▶ _Work to be completed_: State how many lines of the records contain the string "pixels". Give the number alone.

Records provided: Begin

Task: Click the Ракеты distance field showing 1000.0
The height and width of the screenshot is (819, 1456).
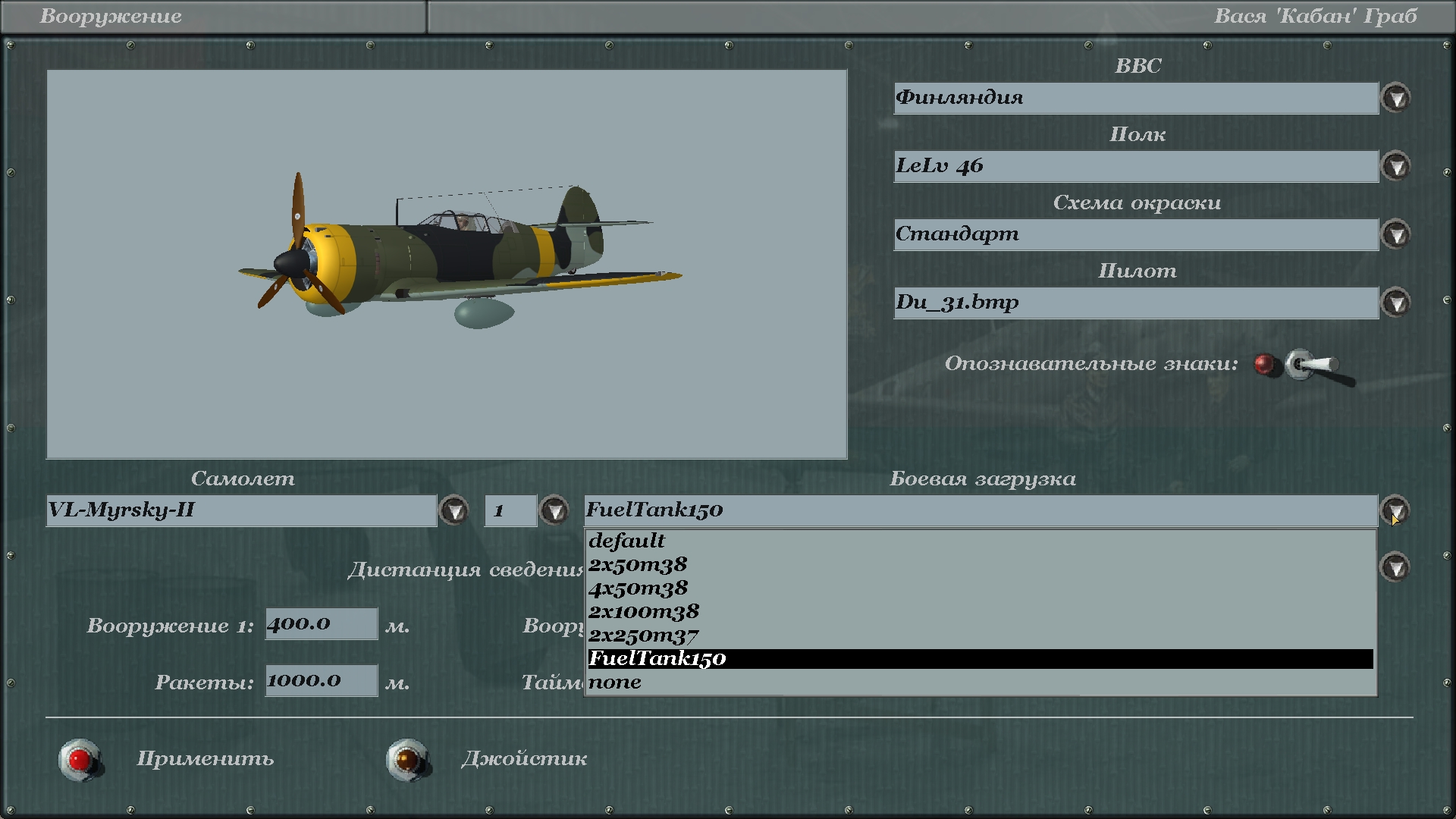Action: tap(321, 681)
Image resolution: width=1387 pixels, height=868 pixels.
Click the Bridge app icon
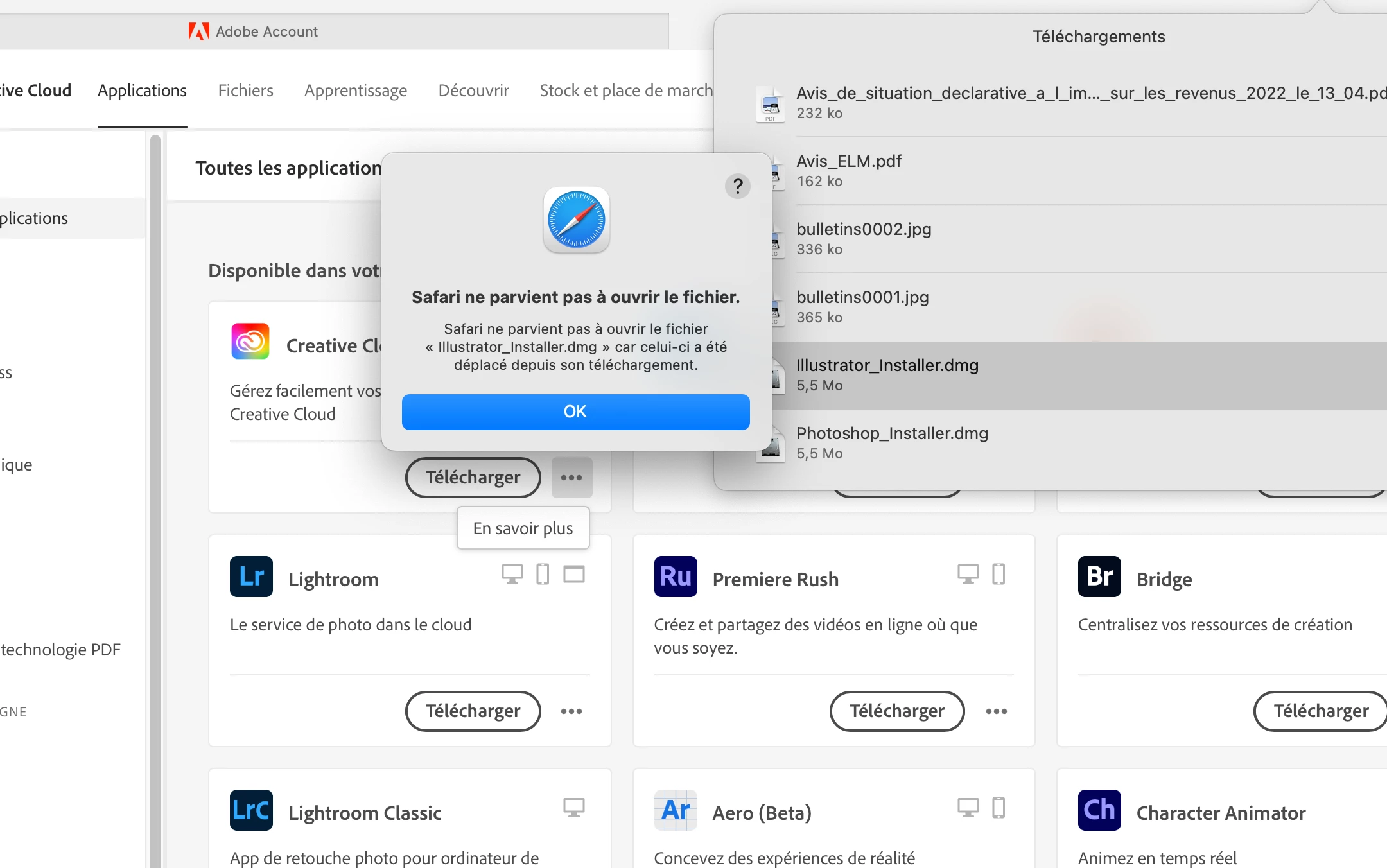pos(1099,577)
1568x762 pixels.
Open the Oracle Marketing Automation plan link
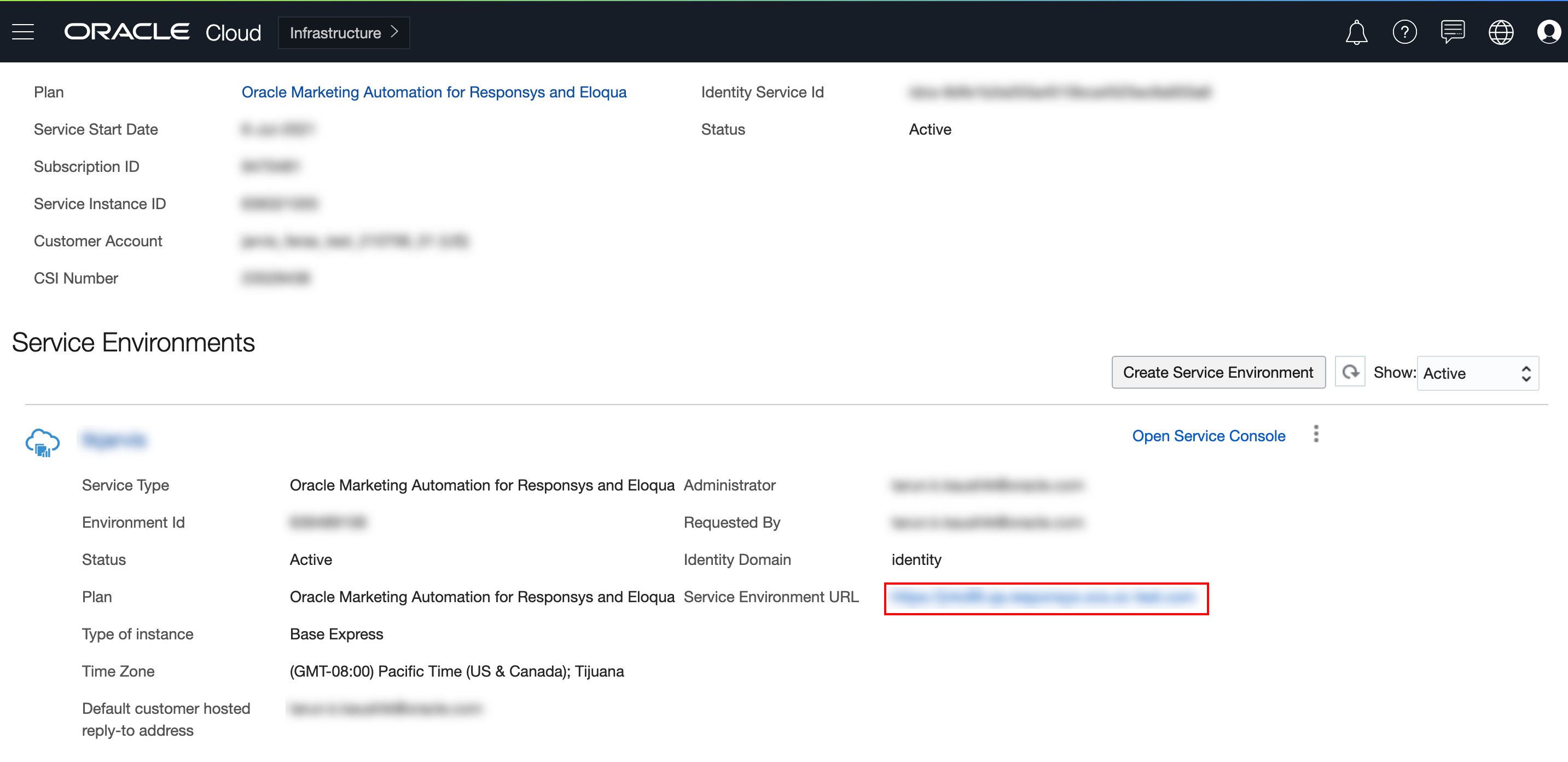(x=433, y=92)
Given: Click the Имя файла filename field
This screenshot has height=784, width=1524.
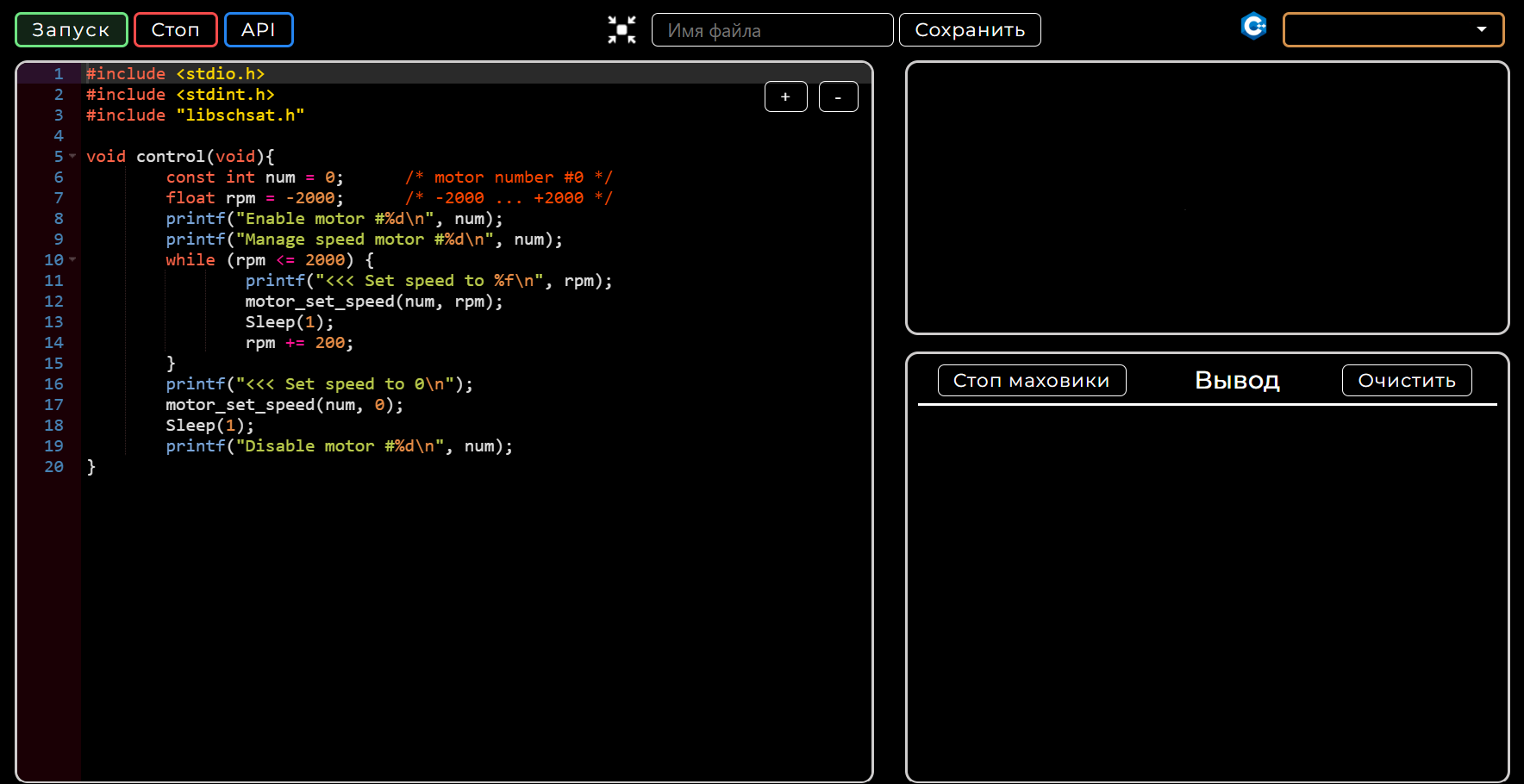Looking at the screenshot, I should tap(771, 29).
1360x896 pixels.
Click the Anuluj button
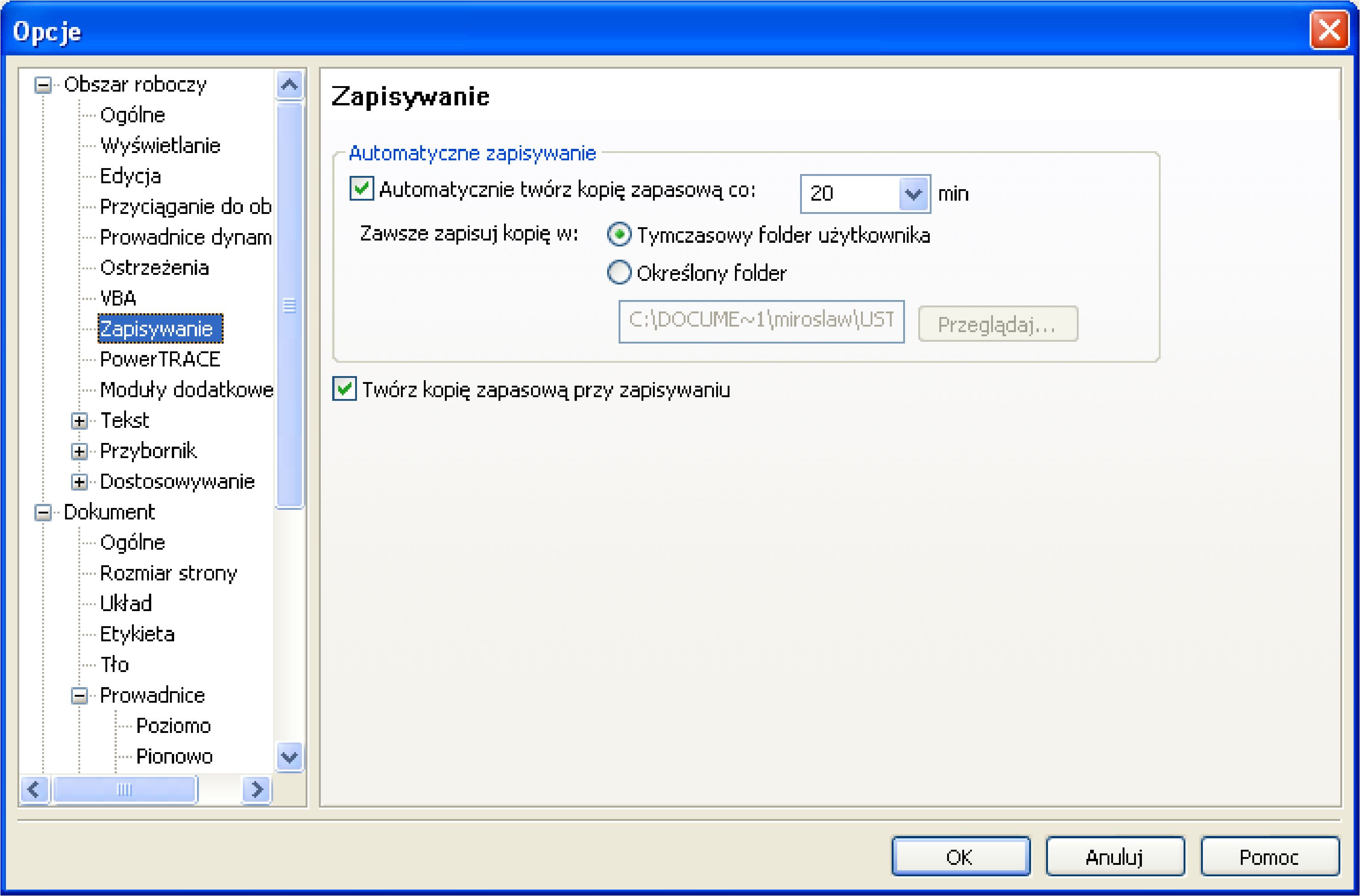pyautogui.click(x=1114, y=857)
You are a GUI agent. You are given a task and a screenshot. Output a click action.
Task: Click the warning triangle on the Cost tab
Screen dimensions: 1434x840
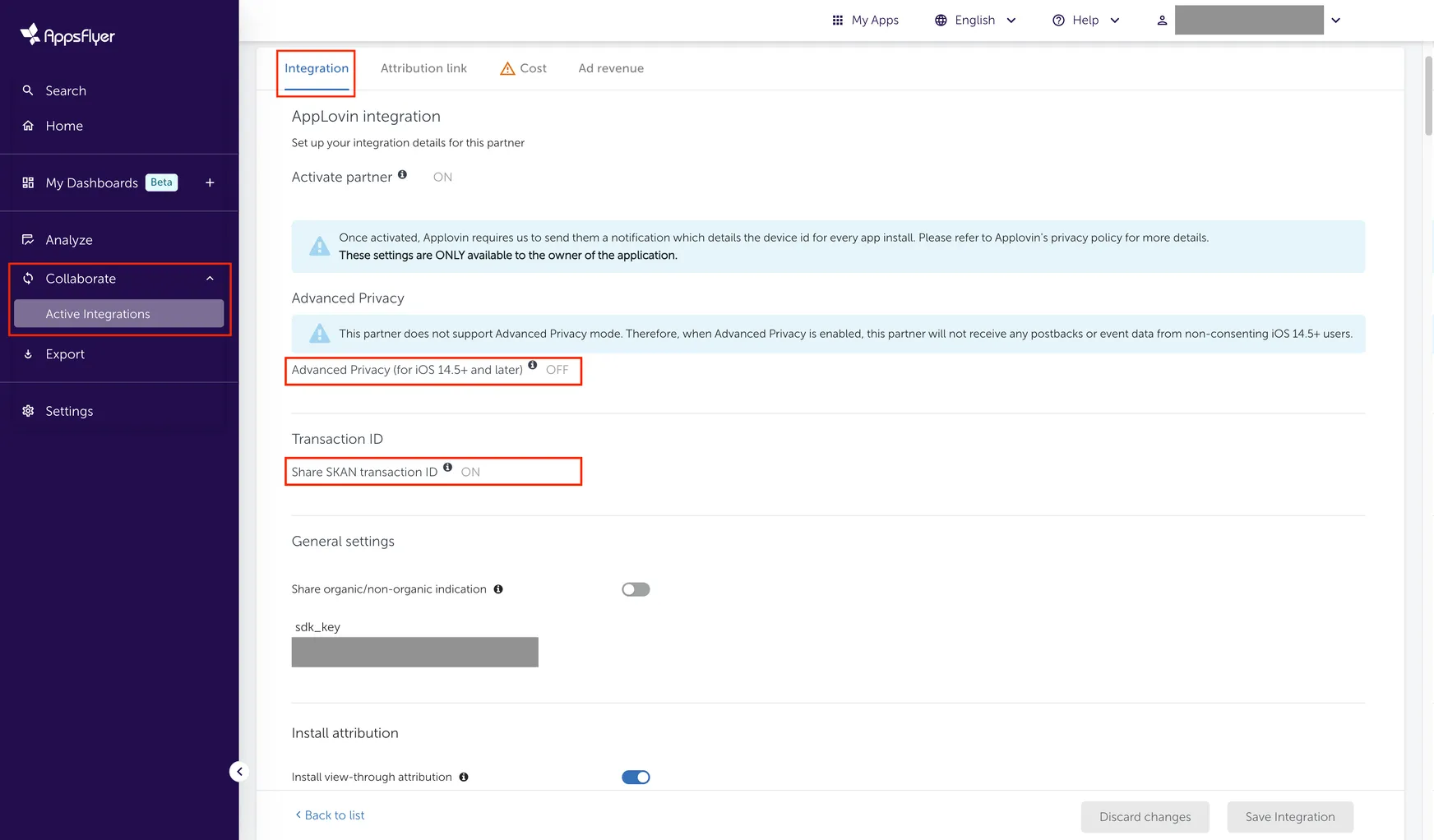[x=507, y=68]
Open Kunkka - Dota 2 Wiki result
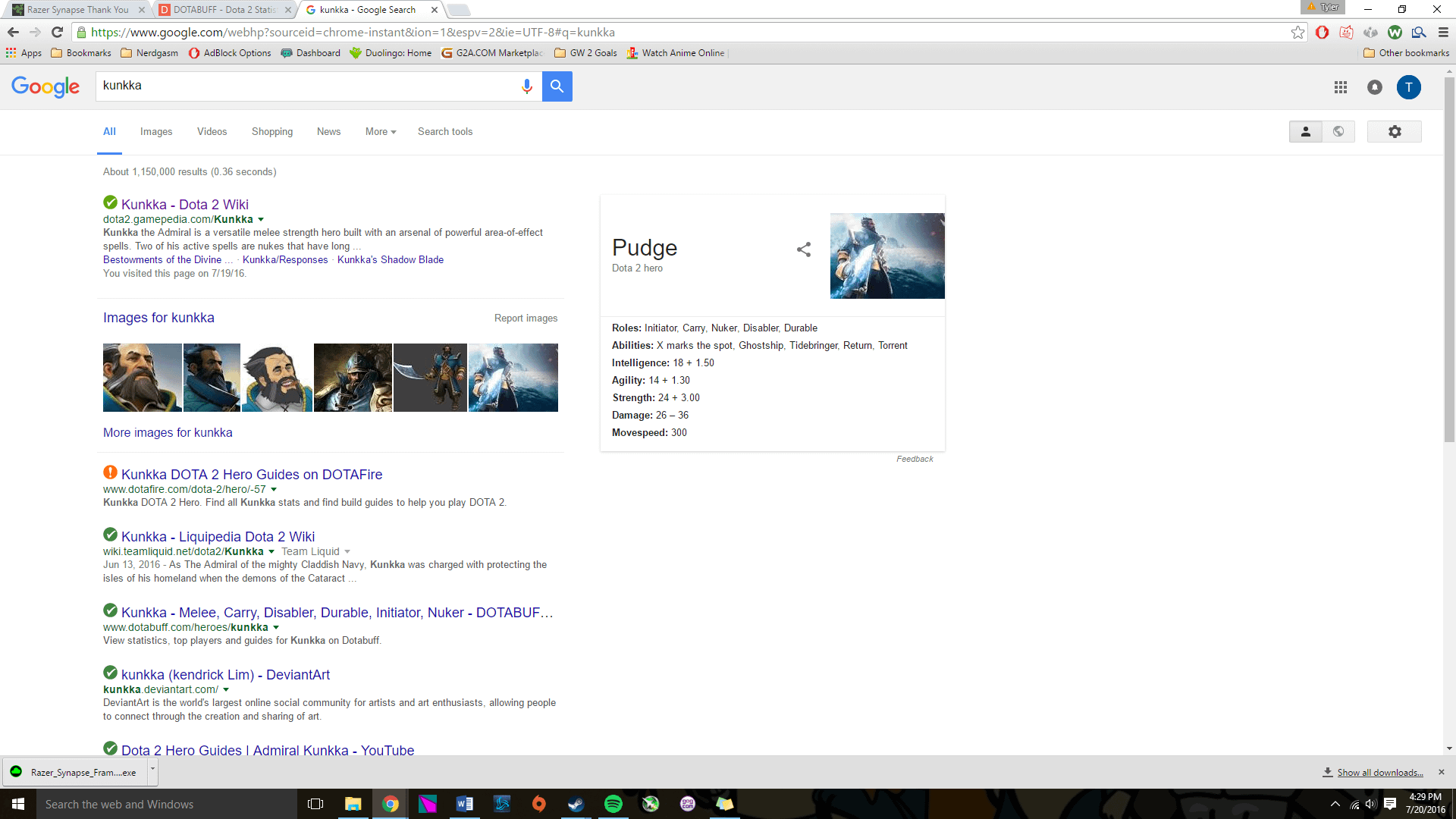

Records provided: End

▶ _Solution to this problem_: 3